According to JPMorgan’s latest research, total capital flowing into crypto markets reached nearly $130 billion in 2025, marking a roughly one-third increase from 2024 and setting a new annual record.

This announcement followed Nikolaos Panigirtzoglou, Managing Director of Global Market Strategy at JPMorgan, and his team’s public assertion that the projected surge in institutional investment activities for this year should be primarily driven by newly released crypto regulations, such as the Clarity Act in the United States.

Additionally, with these regulations present in the market, the JPMorgan executive claimed that more institutions will demonstrate heightened interest in embracing the use of cryptocurrencies and improve crypto-related activities like crypto venture capital funding, mergers and acquisitions, and initial public offerings in significant sectors comprising stablecoin issuers, payment firms, exchanges, wallet providers, blockchain infrastructure, and custody services.

JPMorgan analysts anticipate an increase in institutional investment activities in the crypto industry

To determine the total capital flows into crypto markets, JPMorgan analysts considered several key factors. These factors include flows from exchange-traded funds (ETFs), trends proposed by CME futures, fundraising for crypto ventures, and purchases of digital asset treasuries (DAT).

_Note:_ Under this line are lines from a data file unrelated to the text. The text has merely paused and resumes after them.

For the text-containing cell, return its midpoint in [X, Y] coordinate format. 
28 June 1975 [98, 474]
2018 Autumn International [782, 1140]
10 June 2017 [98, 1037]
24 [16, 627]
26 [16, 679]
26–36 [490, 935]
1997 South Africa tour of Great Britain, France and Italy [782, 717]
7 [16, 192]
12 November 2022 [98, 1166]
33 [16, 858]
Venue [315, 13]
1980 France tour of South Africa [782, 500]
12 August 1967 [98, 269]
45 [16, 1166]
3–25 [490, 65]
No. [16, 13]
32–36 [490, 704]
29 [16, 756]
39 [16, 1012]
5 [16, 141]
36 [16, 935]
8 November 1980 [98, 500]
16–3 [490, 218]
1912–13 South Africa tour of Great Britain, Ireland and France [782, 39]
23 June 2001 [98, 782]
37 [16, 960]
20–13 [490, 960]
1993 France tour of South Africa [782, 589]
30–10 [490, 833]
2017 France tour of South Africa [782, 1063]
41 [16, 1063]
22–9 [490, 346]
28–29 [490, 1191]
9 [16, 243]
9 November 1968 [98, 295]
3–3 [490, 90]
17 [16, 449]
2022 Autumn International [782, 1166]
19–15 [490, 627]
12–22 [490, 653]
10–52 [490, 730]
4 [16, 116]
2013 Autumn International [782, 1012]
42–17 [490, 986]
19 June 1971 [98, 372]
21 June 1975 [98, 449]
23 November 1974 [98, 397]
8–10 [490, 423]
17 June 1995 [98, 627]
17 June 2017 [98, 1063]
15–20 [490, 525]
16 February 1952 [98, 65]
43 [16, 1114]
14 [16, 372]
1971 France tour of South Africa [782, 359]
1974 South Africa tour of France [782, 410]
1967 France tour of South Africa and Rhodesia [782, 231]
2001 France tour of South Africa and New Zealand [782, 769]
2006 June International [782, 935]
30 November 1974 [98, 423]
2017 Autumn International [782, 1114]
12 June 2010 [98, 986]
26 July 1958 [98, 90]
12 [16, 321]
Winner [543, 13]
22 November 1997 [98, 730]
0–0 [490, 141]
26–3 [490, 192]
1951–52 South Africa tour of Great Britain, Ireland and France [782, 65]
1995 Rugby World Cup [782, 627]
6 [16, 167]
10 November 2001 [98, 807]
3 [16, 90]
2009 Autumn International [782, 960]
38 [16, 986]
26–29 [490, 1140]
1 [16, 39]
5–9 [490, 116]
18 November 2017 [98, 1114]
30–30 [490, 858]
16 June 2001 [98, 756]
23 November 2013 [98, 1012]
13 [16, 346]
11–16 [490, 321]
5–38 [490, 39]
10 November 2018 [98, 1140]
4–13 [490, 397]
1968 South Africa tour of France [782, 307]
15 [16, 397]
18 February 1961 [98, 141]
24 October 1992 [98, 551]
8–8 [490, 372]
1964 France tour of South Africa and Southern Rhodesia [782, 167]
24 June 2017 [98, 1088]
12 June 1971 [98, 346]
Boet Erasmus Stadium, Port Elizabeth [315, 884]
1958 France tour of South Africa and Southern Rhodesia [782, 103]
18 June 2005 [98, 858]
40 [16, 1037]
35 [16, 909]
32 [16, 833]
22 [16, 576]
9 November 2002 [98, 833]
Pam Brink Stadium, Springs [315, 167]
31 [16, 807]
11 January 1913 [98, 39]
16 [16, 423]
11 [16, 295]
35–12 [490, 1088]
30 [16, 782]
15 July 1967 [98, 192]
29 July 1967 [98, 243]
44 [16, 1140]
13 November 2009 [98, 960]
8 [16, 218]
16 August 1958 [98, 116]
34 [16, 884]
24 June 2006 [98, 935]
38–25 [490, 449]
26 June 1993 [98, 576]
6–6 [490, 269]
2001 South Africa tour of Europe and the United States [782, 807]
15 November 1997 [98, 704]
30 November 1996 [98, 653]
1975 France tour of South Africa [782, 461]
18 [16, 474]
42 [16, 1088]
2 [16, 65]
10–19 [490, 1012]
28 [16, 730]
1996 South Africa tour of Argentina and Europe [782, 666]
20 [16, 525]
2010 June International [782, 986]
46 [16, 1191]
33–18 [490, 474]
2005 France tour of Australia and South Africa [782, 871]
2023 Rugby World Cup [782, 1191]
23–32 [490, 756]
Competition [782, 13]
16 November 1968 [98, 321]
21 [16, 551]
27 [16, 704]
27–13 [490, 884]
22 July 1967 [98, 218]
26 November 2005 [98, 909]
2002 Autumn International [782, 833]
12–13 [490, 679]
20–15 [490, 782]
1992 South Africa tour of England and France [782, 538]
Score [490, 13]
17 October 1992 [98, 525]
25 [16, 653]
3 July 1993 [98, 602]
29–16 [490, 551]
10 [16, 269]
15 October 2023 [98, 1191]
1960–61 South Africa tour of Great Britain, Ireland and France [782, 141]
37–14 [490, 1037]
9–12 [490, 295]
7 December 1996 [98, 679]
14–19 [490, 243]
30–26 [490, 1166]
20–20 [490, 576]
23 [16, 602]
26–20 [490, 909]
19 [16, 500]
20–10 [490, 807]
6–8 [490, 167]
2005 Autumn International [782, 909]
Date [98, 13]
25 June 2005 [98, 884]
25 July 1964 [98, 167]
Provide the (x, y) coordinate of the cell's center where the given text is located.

Regarding last year’s rise, the analysts argued that the escalation primarily resulted from inflows into BTC and Ether ETFs, which, according to them, were likely driven by retail investors. Apart from this finding, they also discovered that DAT firms initiated considerable, off-strategy investments in Bitcoin.

As significant investments in the crypto ecosystem sparked excitement in the crypto community, sources noted that the industry also experienced a drastic decline in purchasing activity related to Bitcoin and Ethereum CME futures in 2025 compared to the previous year. At this particular moment, institutional investors and hedge funds reduced their engagement in the industry.

Meanwhile, it is worth noting that in 2025, over 50% of the funds directed into digital assets, which were approximately $68 billion, originated from Digital Asset Trusts .

Strategy Inc. alone contributed around $23 billion of the total funds. This figure is comparable to the $22 billion specifically allocated for the purchase of Bitcoin in 2024. In addition, other DATs purchased approximately digital assets worth $ 45 billion last year, representing a sharp rise from the $8 billion recorded the previous year.

As these publicly traded firms conducted these purchases, they did so at the beginning of the year. In October, they reduced their purchasing power. Some of the activities impacted by this decision included the purchases of significant players in the industry, such as Strategy and BitMine.

Crypto venture capital funding encounters sluggish growth

Analysts noted that crypto venture capital funding also contributed to the broader flow of capital. However, they alleged that its contribution was significantly lower than the peaks recorded in the years 2021 and 2022.

In the meantime, reports indicated that while the total number of crypto venture capital funding experienced minor growth last year compared to 2024, the number of agreements struck drastically decreased, driven by a shift in focus among individuals who opted for later-stage rounds. At this time, funding for early-stage initiatives also dropped sharply across the year.

To several analysts, the sluggish growth observed in crypto venture capital funding came as a surprise, given that US regulations are establishing a conducive environment for crypto-related activities.